Privacy in the Time of Pandemic: Contact Tracing

I’ve been reading about the various methods for contact tracing being used in an effort to manage Covid-19. Some Asian countries have been using technology to track where a person infected with Covid-19 has been. This data is then used to identify who else was in the area around the infected person within a certain time frame. People are instructed to quarantine and the government continues to track them to ensure they are compliant.

In the United States, humans are being trained to do contact tracing. Essentially this involves speaking with people recently diagnosed and getting a list of all the people they’ve interacted with in the preceding 48 hours. Then each person on the list is called and informed by the contact tracer that they may have been exposed to the virus, along with actions to take.

Recently, Google and Apple announced an alliance to create software that would enable governments to track (and hopefully prevent) the spread of Covid-19, “…with user privacy and security central to the design.” (https://www.apple.com/covid19/contacttracing/) The idea is that people would be able to opt-in to the system. If infected, the person would have to disclose voluntarily. Then other users in the system would be alerted whenever they were close to or interacted with the infected person.

As someone who lives in an urban area, I’m wary of something like this without understanding how it would work in densely populated areas. How much contact would I have to have to receive an alert on my phone? Would I get one alert, or many? In urban areas, people would probably be getting alerts non-stop. Sounds stressful.

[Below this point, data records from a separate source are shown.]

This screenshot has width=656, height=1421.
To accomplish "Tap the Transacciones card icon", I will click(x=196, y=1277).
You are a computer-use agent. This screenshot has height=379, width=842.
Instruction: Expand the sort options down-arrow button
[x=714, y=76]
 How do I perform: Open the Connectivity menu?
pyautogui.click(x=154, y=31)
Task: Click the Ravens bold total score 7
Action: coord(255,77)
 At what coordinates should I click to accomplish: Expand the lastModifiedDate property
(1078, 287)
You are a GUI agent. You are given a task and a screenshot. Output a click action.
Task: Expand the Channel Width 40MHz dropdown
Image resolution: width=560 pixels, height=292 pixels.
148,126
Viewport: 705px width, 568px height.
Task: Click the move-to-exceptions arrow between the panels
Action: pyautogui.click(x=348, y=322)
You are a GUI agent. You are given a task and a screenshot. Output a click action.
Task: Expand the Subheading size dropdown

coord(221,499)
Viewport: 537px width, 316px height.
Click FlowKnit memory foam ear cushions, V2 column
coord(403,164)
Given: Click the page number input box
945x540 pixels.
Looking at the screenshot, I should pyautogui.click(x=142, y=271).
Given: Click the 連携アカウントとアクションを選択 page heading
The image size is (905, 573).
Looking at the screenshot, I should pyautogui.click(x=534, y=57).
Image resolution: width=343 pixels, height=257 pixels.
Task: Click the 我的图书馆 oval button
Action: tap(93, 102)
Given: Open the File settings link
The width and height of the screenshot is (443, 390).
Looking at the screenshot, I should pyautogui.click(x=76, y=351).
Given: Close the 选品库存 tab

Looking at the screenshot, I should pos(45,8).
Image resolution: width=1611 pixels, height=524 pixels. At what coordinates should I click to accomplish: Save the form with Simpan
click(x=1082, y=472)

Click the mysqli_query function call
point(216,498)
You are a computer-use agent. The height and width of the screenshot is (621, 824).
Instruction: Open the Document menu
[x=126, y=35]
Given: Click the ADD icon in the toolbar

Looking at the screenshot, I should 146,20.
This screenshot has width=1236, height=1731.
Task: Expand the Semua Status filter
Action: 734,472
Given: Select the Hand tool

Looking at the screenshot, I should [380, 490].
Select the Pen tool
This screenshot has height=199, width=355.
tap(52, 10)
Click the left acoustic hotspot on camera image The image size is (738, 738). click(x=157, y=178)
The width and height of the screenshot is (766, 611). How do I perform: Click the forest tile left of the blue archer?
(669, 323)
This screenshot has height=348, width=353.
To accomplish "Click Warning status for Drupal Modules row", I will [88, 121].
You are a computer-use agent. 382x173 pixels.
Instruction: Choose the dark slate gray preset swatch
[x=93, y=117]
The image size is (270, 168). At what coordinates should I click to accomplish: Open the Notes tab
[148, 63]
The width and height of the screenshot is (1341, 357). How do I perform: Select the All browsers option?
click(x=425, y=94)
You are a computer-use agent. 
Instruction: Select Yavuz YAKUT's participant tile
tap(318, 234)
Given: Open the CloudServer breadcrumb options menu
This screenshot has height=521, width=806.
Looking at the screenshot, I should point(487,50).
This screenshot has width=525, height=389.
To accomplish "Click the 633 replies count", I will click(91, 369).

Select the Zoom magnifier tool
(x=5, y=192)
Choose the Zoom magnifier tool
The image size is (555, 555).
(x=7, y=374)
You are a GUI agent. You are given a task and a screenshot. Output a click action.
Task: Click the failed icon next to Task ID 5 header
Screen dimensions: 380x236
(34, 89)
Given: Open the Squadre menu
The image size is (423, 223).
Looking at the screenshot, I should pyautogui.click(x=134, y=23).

The real challenge is that measures like this often start out as voluntary and end up being compulsory. Usually in the rush to get these initiatives going, silly things like confidentiality and how this massive volume of highly sensitive and private information would be managed, gets overlooked. It seems with technology we’re always giving up our control for convenience, or in this case, public safety.

Even though everybody is eager to do what they can to stop the virus, it’s hard to predict how people could potentially be stigmatized for having had the illness. Or maybe those who haven’t yet had it. Either way, it makes a strong case to protect our sensitive health information before we start divulging it or trusting tech company giants with it, for any reason.